Paciente con amiloidosis hereditaria.El panorama del subregistro y los desafíos regulatorios
Los datos del Registro Único de Enfermedades Raras (RUER) registran algo más de 2.000 personas identificadas con alguna patología de baja prevalencia en Ecuador. No obstante, la comunidad médica y los colectivos de la sociedad civil advierten sobre la existencia de un elevado índice de subregistro, derivado de las limitaciones del sistema de salud pública para descentralizar las evaluaciones genéticas.
El escenario normativo para la amiloidosis por transtiretina expone las siguientes variables técnicas dentro del contexto sanitario nacional:
- Acreditación sanitaria internacional: La Agencia Nacional de Regulación, Control y Vigilancia Sanitaria (ARCSA) autorizó el ingreso al mercado nacional de una de las terapias desarrolladas para contener el avance del daño celular causado por esta condición.
- Exclusión del Cuadro Básico: A pesar de contar con la aprobación de comercialización, el fármaco no se encuentra catalogado dentro del Cuadro Nacional de Medicamentos Básicos, lo que restringe su adquisición regular en los hospitales del sector público.
- Vacío en el listado oficial: La amiloidosis por transtiretina no consta dentro de las 116 patologías raras reconocidas formalmente por la autoridad sanitaria del Estado, una exclusión legal que frena el diseño de presupuestos específicos para su atención.
Cooperación técnica para un marco de política pública
La mitigación de estas brechas estructurales depende en gran medida de la articulación de alianzas entre los sectores público y privado.

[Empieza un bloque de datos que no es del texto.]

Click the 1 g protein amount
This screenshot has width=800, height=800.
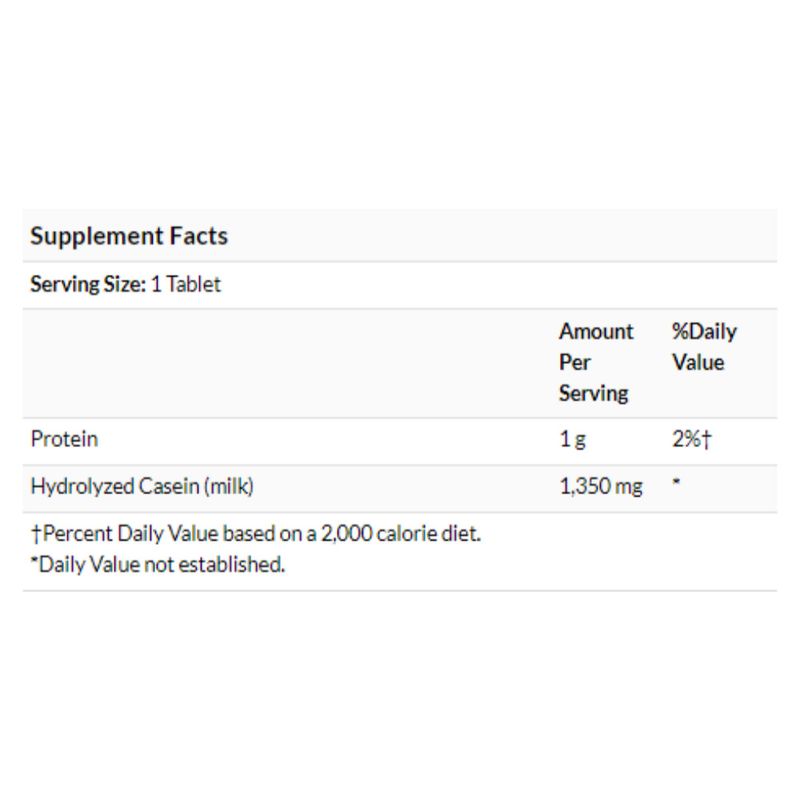point(572,439)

Las iniciativas coordinadas entre el tejido corporativo, los centros de investigación universitaria y las organizaciones de apoyo social —como la Fundación de Amiloidosis Gonzalo Castillo— permiten la transferencia de metodologías diagnósticas avanzadas y la capacitación técnica de los profesionales locales.
La construcción de un protocolo oficial unificado de manejo clínico y la actualización de los catálogos de cobertura estatal se perfilan como los pasos indispensables para transitar desde un modelo de atención reactivo hacia una estructura de salud pública con capacidad de ofrecer diagnósticos oportunos y equitativos en todo el territorio nacional.